While lifestyle choices and genetics go a long way toward predicting longevity, a new study shows that certain community characteristics also play important roles. American communities with more fast food restaurants, a larger share of extraction industry-based jobs, or higher population density have shorter life expectancies, according to researchers from Penn State, West Virginia, and Michigan State Universities. Their findings can help communities identify and implement changes that may promote longer lifespans among their residents.
“American life expectancy recently declined for the first time in decades, and we wanted to explore the factors contributing to this decline. Because of regional variation in life expectancy, we knew community-level factors must matter,” said Elizabeth Dobis, a postdoctoral scholar at the Penn State-based Northeast Regional Center for Rural Development (NERCRD), and lead author of the study. “By analyzing place-based factors alongside personal factors, we were able to draw several conclusions about which community characteristics contribute most strongly to this variation in life expectancy.”

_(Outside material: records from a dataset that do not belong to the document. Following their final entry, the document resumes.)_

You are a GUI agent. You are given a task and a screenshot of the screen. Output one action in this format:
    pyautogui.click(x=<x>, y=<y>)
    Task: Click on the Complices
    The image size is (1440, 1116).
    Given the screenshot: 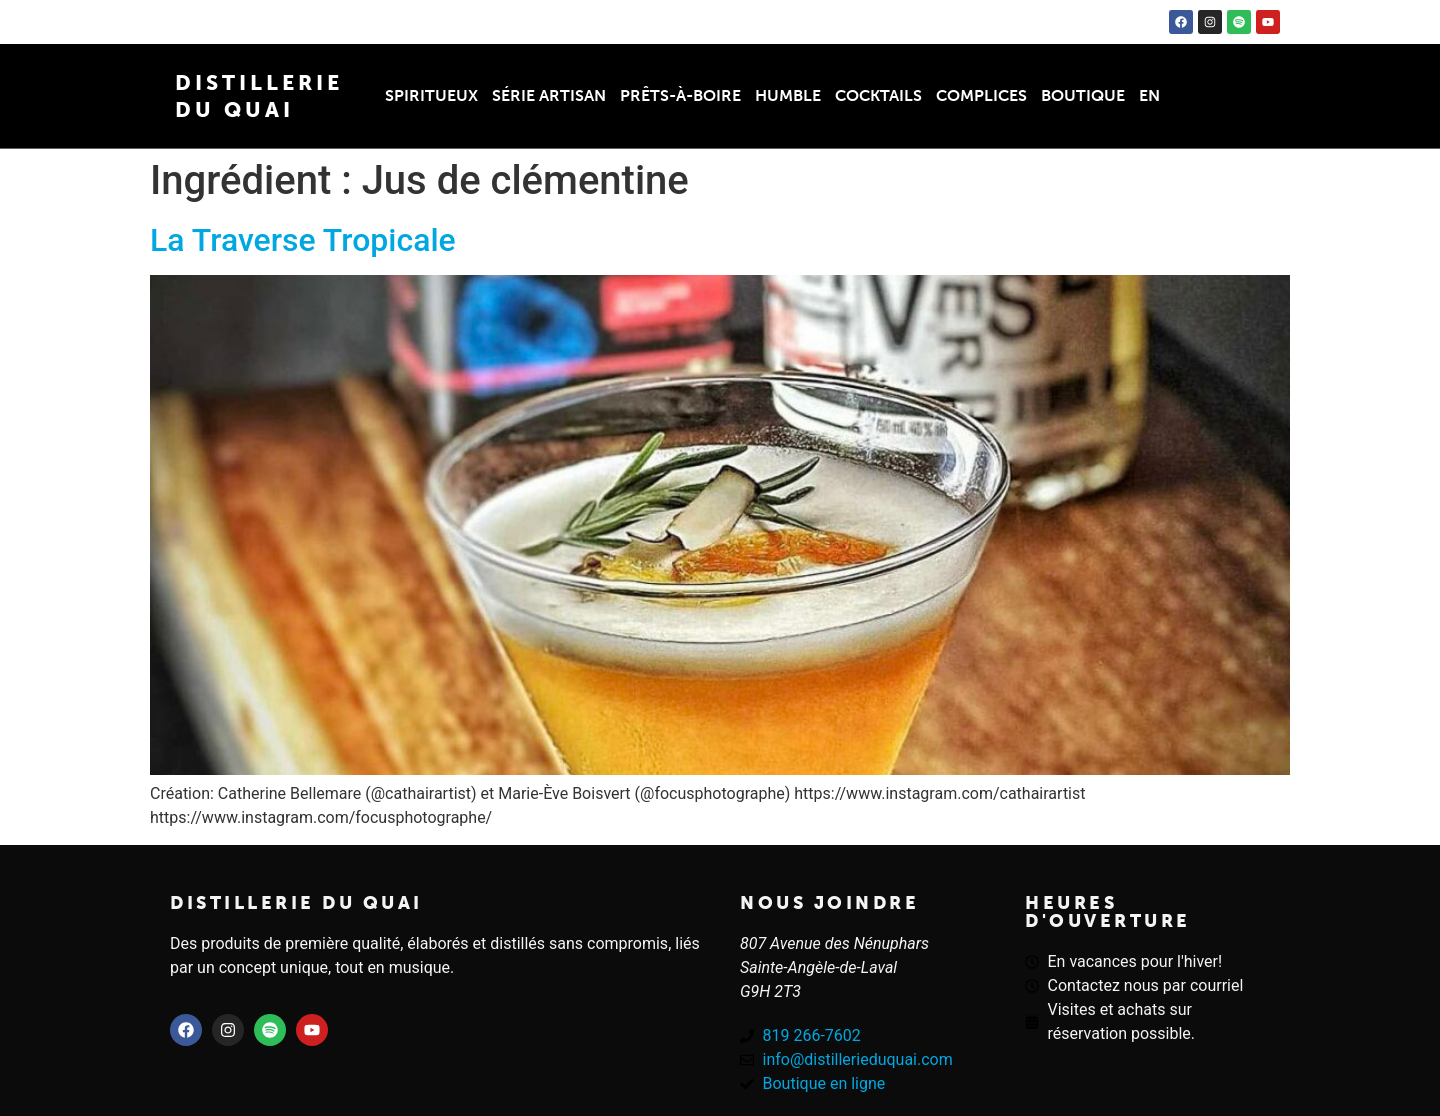 What is the action you would take?
    pyautogui.click(x=981, y=95)
    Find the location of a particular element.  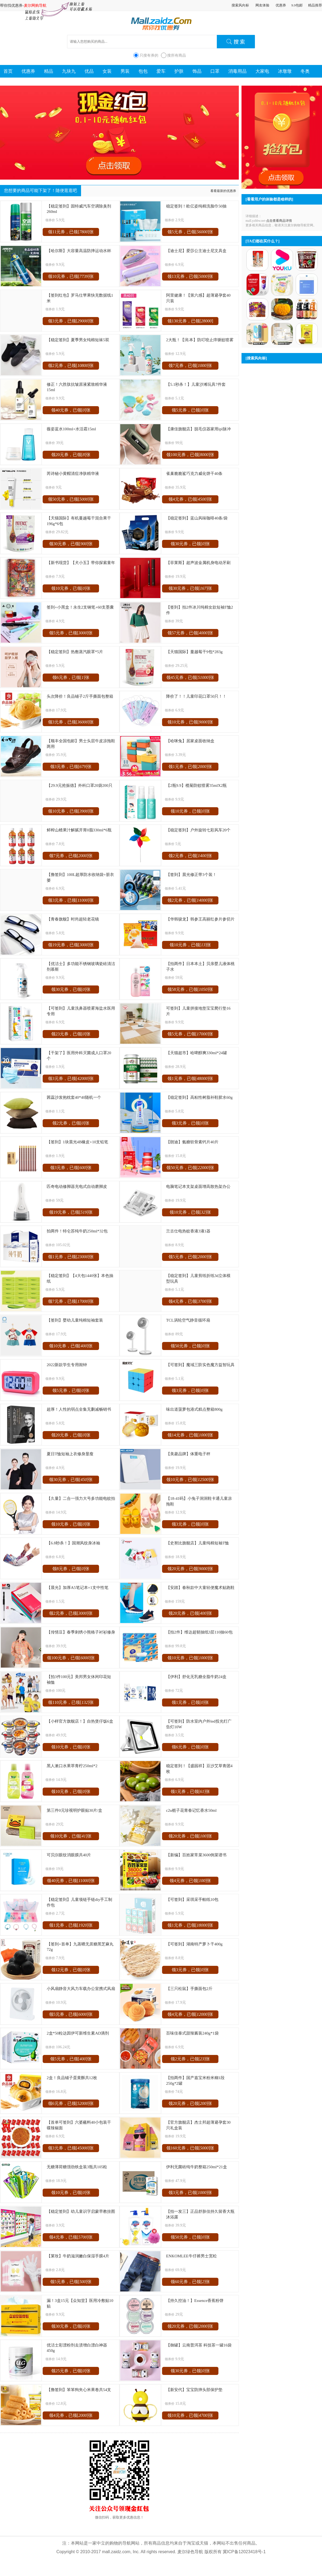

包包 is located at coordinates (143, 71).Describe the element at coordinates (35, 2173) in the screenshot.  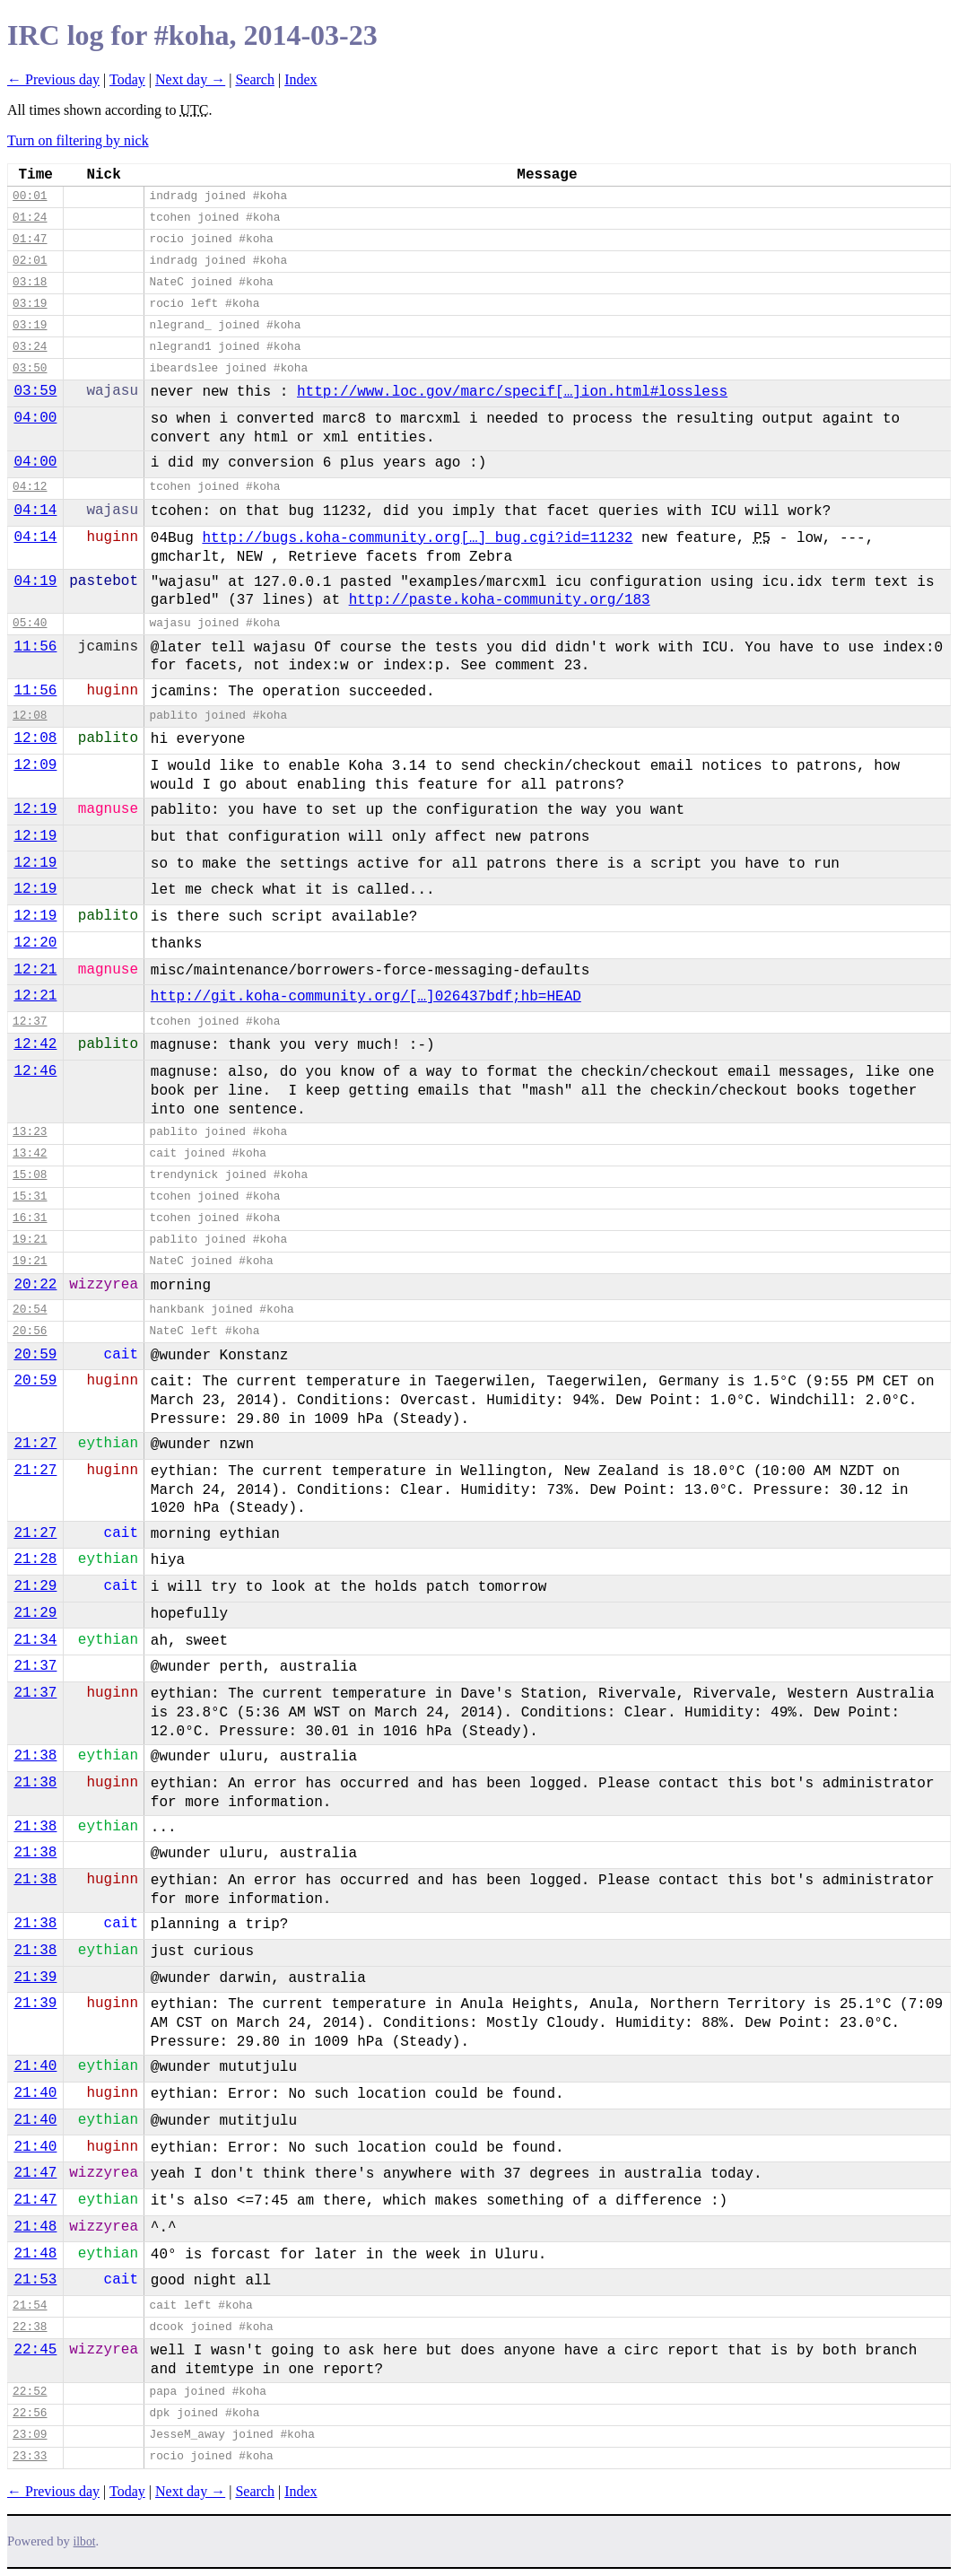
I see `21:47` at that location.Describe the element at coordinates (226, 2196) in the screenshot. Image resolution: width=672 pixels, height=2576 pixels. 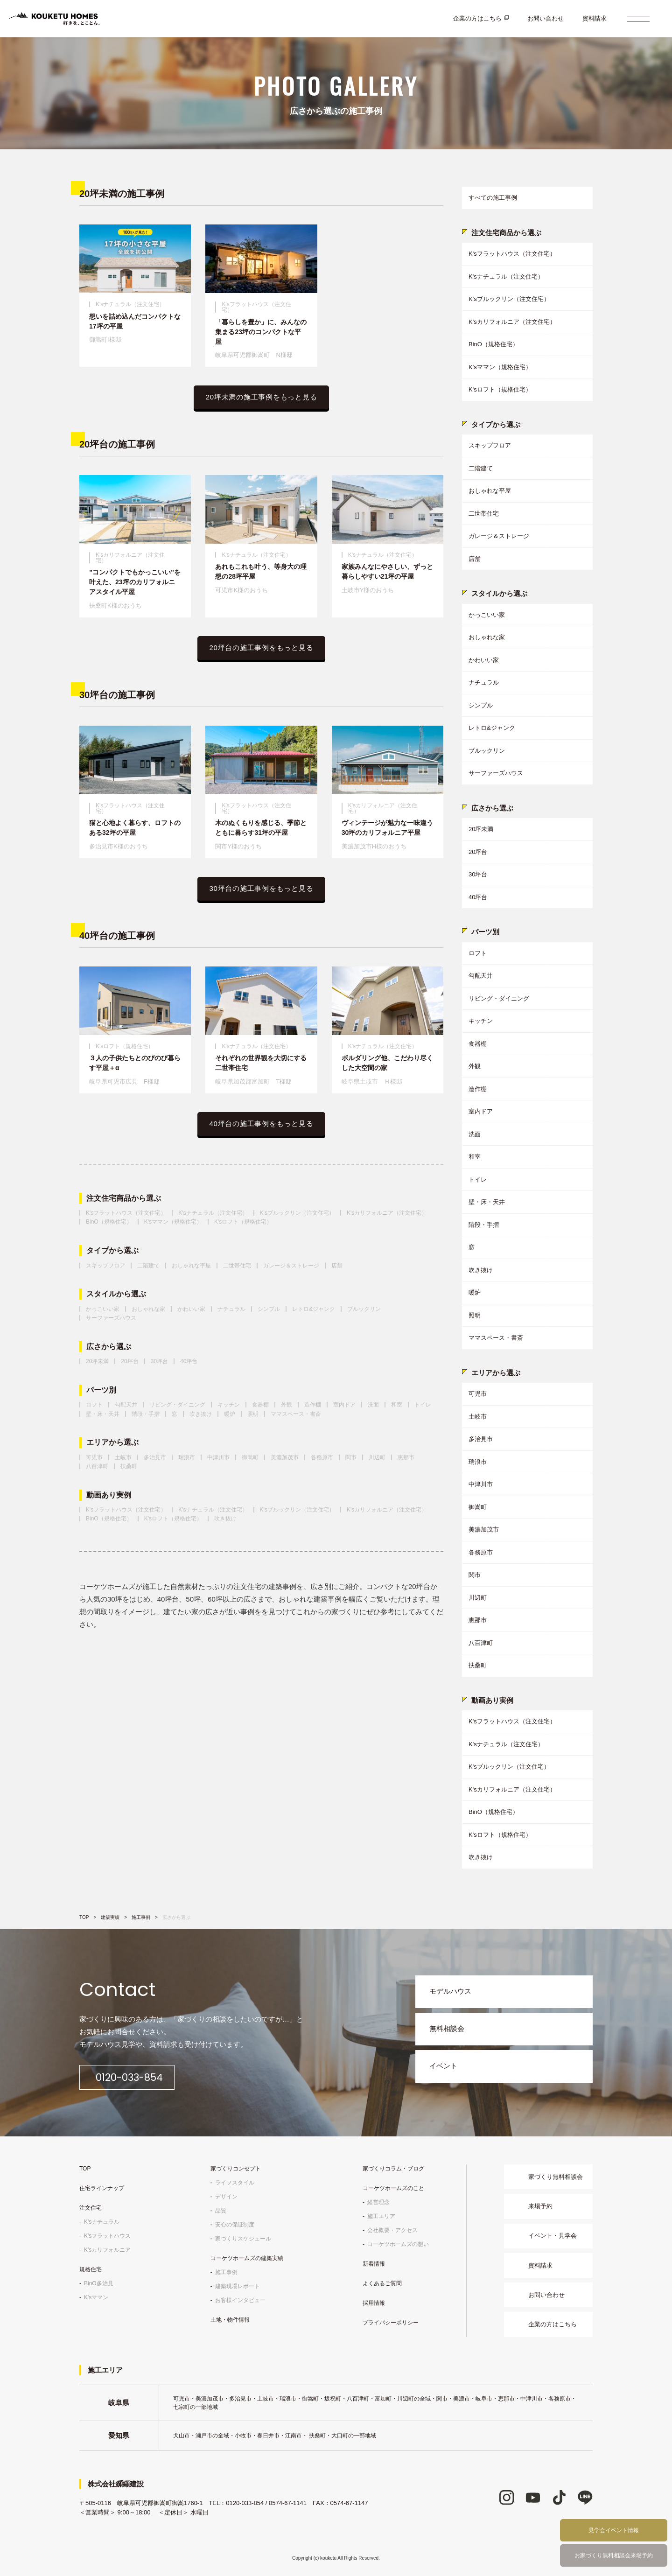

Life expectancy refers to the length of time a person born in a given year can expect to live. Dobis and her colleagues analyzed on a county-by-county basis how life expectancy in 2014 has changed from a 1980 baseline, using data from more than 3,000 U.S. counties.
They developed a statistical model to determine the relationship between a dozen community variables and each county’s 2014 life expectancy, while controlling for personal variables that are known to be important, such as sex, race, education, single-parent status, obesity, and alcohol use.
The community variables they examined included health care access, population growth and density, fast food restaurants, healthy food access, employment by sector, urbanization, and social capital, which measures the networks and bonds providing social cohesion among residents. They looked at each variable in isolation while holding others constant, allowing them to determine which variables independently exert the strongest effect on life expectancy.
The researchers found that a county’s 1980 life expectancy value strongly predicted variations in the 2014 value, but it didn’t account for all of the variation.
“When we controlled for historical life expectancy, we found three additional community factors that each exert a significant negative effect—a greater number of fast food restaurants, higher population density, and a greater share of jobs in mining, quarrying, and oil and gas extraction,” Dobis said. “For example, for every one percentage point increase in the number of fast food restaurants in a county, life expectancy declined by .004 years for men and .006 years for women.”
This represents a 15-20 days shorter life span for every man, woman and child in a community, for each 10 percentage point increase in fast food restaurants in a community—or a 150-200 day shorter life span if the number of fast food restaurants were to double.
Similarly, a one percentage point increase in a county’s share of jobs in the mining, quarrying, oil and gas sectors was found to decrease average life expectancy by .04 years for men (or 15 days) and .06 years (22 days) for women.
The research, which was published recently in Social Science and Medicine, also revealed several community factors that are positively related to life expectancy, including a growing population, good access to physicians, and a greater level of social cohesion.
“We were surprised by the strong positive contribution of social capital to life expectancy within communities,” said NERCRD Director Stephan Goetz, professor of agricultural economics and regional economics at Penn State and a co-author on the study. “Places with residents who stick together more on a community or social level also appear to do a better of job of helping people in general live longer.”
“Another interesting finding was that lower population density, or living in more rural areas, is associated with higher life expectancy,” Goetz said. “This suggests that living in large, densely-settled metropolitan areas, with all of their amenities and other advantages, comes at the expense of lower life expectancy, at least in a statistical sense.”
In addition to being the first life-expectancy study to include community variables in a county-level analysis, this also was the first study to statistically analyze the extent to which disparities in life expectancy are geographically clustered. This analysis revealed some striking patterns.
“We found exceptionally low life expectancies in the areas of the Pine Ridge and Rosebud Reservations in South Dakota,” Dobis said. “We found similar ‘cold spots’ of low life expectancy in the arctic and interior portions of Alaska, the Deep South surrounding the Mississippi River, and in the Appalachian regions of Kentucky and West Virginia.”
The research also revealed four “hot spots” of high life expectancy: a section of the Northeast spanning from Philadelphia to New England, southern Minnesota and the eastern Dakotas into Nebraska, an area in Colorado, and an area spanning central Idaho into the upper Rocky Mountains.
The team’s findings have important policy implications, as they suggest that certain aspects of the built environment can be changed to enhance life expectancy. For example, public places that promote social interaction could increase a community’s social capital levels, which in turn promote longer lifespans.
In addition to Dobis and Goetz, other members of the research team include Heather Stephens of West Virginia University and Mark Skidmore of Michigan State University and the North Central Regional Center for Rural Development.